Middle-aged coffee drinkers have half the odds of developing a common liver cancer than their peers who don’t partake, say researchers from Queen’s University Belfast, UK.

The study looked at the coffee-drinking habits, including coffee type, for more than 470,000 participants in the UK Biobank, one of the world’s largest studies of middle-aged individuals. Coffee drinkers were 50% less likely to develop hepatocellular carcinoma, the most common form of liver cancer, compared to those who did not drink coffee. This was true for individuals who drank instant coffee as well as other types, the researchers reported.

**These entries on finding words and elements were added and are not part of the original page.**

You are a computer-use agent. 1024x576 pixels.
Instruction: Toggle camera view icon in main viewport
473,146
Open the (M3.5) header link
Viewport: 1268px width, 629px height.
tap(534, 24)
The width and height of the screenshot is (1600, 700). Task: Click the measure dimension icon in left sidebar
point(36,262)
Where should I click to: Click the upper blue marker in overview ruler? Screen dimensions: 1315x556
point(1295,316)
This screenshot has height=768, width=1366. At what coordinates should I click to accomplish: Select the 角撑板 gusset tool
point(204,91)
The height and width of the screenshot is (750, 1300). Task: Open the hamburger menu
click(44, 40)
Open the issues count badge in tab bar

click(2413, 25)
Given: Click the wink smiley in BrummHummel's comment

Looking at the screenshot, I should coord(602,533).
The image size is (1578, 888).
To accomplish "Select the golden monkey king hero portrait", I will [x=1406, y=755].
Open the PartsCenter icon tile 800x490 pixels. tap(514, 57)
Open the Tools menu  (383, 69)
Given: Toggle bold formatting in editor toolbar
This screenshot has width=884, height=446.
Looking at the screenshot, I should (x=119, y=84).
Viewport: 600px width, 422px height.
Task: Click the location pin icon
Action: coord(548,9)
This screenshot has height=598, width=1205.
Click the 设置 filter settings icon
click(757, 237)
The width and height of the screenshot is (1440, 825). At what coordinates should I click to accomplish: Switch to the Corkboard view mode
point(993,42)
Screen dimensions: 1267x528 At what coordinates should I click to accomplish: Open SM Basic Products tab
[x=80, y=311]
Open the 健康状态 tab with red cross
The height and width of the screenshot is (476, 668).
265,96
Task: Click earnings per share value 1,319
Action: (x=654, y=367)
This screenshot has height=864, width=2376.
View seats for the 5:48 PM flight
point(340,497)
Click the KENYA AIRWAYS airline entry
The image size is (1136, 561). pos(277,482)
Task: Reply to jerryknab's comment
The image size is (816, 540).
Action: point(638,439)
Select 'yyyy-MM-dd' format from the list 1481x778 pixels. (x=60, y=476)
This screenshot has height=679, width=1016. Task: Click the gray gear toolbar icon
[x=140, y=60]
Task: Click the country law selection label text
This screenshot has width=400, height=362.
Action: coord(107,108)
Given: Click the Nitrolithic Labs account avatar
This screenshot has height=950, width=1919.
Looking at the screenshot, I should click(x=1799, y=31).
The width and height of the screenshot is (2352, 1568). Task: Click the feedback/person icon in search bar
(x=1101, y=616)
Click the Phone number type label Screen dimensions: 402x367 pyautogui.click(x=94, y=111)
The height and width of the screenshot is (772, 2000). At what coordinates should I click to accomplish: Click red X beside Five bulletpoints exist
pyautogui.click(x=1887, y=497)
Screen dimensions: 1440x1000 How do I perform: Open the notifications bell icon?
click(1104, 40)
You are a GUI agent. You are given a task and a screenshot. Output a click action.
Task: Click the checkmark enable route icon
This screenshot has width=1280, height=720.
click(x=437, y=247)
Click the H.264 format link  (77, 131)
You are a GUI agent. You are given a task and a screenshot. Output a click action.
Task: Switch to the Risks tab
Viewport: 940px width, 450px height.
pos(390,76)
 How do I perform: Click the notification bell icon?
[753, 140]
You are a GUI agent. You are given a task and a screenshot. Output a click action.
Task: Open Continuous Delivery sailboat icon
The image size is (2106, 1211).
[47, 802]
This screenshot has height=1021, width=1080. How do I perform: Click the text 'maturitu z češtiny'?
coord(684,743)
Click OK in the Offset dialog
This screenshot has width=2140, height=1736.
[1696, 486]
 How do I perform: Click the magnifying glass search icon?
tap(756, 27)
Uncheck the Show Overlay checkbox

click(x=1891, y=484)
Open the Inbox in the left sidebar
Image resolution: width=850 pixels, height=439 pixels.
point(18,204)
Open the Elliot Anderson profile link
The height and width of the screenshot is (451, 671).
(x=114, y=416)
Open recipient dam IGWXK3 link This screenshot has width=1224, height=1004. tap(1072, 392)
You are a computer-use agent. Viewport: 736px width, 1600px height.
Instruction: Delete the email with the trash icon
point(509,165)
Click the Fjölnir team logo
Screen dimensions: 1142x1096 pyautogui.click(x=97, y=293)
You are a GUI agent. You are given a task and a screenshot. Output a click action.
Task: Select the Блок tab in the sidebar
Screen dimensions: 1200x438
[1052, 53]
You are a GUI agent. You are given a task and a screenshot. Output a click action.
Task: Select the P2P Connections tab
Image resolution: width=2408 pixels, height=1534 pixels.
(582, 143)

“People with a coffee-drinking habit could find keeping that habit going is good for their health. That is because coffee contains antioxidants and caffeine, which may protect against cancer,” concluded Kim Tu Tran, Ph.D. But coffee is not a cancer cure-all, she said. “[D]rinking coffee is not as protective against liver cancer as stopping smoking, cutting down on alcohol or losing weight.”

Liver cancer rates have risen by 60% in the UK during the last decade. In the United States, liver cancer is the fifth most common cause of cancer death in men and the seventh among women, according to the American Society of Clinical Oncology.

The results were presented last week at the National Cancer Research Institute conference in Glasgow and published in the British Journal of Cancer.